─── Provided records ───

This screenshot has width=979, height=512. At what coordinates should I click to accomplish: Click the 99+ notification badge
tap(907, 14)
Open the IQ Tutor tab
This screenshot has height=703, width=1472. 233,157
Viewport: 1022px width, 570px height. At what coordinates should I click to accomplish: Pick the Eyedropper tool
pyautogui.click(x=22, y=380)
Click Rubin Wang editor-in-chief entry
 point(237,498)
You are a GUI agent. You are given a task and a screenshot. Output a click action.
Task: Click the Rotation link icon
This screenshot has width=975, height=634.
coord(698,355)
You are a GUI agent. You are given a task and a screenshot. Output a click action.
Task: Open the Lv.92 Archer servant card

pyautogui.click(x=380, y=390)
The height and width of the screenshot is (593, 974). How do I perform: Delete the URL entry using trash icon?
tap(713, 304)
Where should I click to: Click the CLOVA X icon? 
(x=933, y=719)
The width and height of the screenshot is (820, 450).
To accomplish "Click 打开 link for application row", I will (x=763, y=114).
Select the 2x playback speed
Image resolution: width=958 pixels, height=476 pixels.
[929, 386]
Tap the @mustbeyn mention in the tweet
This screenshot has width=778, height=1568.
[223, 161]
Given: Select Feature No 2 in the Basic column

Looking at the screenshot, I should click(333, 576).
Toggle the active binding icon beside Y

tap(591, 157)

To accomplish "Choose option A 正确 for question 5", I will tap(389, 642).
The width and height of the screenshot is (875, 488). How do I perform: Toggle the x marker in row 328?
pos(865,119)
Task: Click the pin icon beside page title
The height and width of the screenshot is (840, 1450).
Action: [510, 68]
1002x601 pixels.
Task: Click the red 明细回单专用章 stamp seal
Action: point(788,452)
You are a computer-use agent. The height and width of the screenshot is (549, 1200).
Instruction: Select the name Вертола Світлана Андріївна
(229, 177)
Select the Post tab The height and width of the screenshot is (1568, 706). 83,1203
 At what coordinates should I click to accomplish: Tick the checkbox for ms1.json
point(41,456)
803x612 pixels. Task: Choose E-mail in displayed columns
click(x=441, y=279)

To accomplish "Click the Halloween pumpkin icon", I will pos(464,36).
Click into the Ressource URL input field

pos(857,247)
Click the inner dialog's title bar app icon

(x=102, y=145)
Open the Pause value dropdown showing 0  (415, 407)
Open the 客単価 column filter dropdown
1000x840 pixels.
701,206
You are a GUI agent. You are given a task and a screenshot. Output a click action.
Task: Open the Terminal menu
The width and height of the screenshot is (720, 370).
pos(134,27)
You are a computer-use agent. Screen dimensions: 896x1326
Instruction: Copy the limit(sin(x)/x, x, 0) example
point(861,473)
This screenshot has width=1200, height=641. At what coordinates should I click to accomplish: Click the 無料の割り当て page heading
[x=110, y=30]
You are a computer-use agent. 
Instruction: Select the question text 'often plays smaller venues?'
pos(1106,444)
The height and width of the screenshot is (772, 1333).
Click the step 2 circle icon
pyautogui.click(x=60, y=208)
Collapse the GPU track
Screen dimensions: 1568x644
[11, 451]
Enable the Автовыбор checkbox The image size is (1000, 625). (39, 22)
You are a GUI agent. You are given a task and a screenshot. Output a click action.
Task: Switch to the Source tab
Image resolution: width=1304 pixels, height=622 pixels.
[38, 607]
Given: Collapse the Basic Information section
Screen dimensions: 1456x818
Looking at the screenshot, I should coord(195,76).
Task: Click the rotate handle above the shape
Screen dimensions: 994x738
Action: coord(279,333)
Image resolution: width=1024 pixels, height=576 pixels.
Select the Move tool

───

# Instructions to follow:
Would you repeat each of the lines above exactly?

# Solution below:
This screenshot has width=979, height=512. At what coordinates should I click to accomplish: Click the 99+ notification badge
tap(907, 14)
Open the IQ Tutor tab
This screenshot has height=703, width=1472. 233,157
Viewport: 1022px width, 570px height. At what coordinates should I click to accomplish: Pick the Eyedropper tool
pyautogui.click(x=22, y=380)
Click Rubin Wang editor-in-chief entry
 point(237,498)
You are a GUI agent. You are given a task and a screenshot. Output a click action.
Task: Click the Rotation link icon
This screenshot has width=975, height=634.
coord(698,355)
You are a GUI agent. You are given a task and a screenshot. Output a click action.
Task: Open the Lv.92 Archer servant card

pyautogui.click(x=380, y=390)
The height and width of the screenshot is (593, 974). How do I perform: Delete the URL entry using trash icon?
tap(713, 304)
Where should I click to: Click the CLOVA X icon? 
(x=933, y=719)
The width and height of the screenshot is (820, 450).
To accomplish "Click 打开 link for application row", I will (x=763, y=114).
Select the 2x playback speed
Image resolution: width=958 pixels, height=476 pixels.
[929, 386]
Tap the @mustbeyn mention in the tweet
This screenshot has width=778, height=1568.
[223, 161]
Given: Select Feature No 2 in the Basic column

Looking at the screenshot, I should click(333, 576).
Toggle the active binding icon beside Y

tap(591, 157)

To accomplish "Choose option A 正确 for question 5", I will tap(389, 642).
The width and height of the screenshot is (875, 488). How do I perform: Toggle the x marker in row 328?
pos(865,119)
Task: Click the pin icon beside page title
The height and width of the screenshot is (840, 1450).
Action: [510, 68]
1002x601 pixels.
Task: Click the red 明细回单专用章 stamp seal
Action: point(788,452)
You are a computer-use agent. The height and width of the screenshot is (549, 1200).
Instruction: Select the name Вертола Світлана Андріївна
(229, 177)
Select the Post tab The height and width of the screenshot is (1568, 706). 83,1203
 At what coordinates should I click to accomplish: Tick the checkbox for ms1.json
point(41,456)
803x612 pixels. Task: Choose E-mail in displayed columns
click(x=441, y=279)

To accomplish "Click the Halloween pumpkin icon", I will pos(464,36).
Click into the Ressource URL input field

pos(857,247)
Click the inner dialog's title bar app icon

(x=102, y=145)
Open the Pause value dropdown showing 0  (415, 407)
Open the 客単価 column filter dropdown
1000x840 pixels.
701,206
You are a GUI agent. You are given a task and a screenshot. Output a click action.
Task: Open the Terminal menu
The width and height of the screenshot is (720, 370).
pos(134,27)
You are a computer-use agent. Screen dimensions: 896x1326
Instruction: Copy the limit(sin(x)/x, x, 0) example
point(861,473)
This screenshot has width=1200, height=641. At what coordinates should I click to accomplish: Click the 無料の割り当て page heading
[x=110, y=30]
You are a computer-use agent. 
Instruction: Select the question text 'often plays smaller venues?'
pos(1106,444)
The height and width of the screenshot is (772, 1333).
Click the step 2 circle icon
pyautogui.click(x=60, y=208)
Collapse the GPU track
Screen dimensions: 1568x644
[11, 451]
Enable the Автовыбор checkbox The image size is (1000, 625). (39, 22)
You are a GUI agent. You are given a task and a screenshot. Output a click action.
Task: Switch to the Source tab
Image resolution: width=1304 pixels, height=622 pixels.
[38, 607]
Given: Collapse the Basic Information section
Screen dimensions: 1456x818
Looking at the screenshot, I should coord(195,76).
Task: Click the rotate handle above the shape
Screen dimensions: 994x738
Action: coord(279,333)
Image resolution: width=1024 pixels, height=576 pixels.
Select the Move tool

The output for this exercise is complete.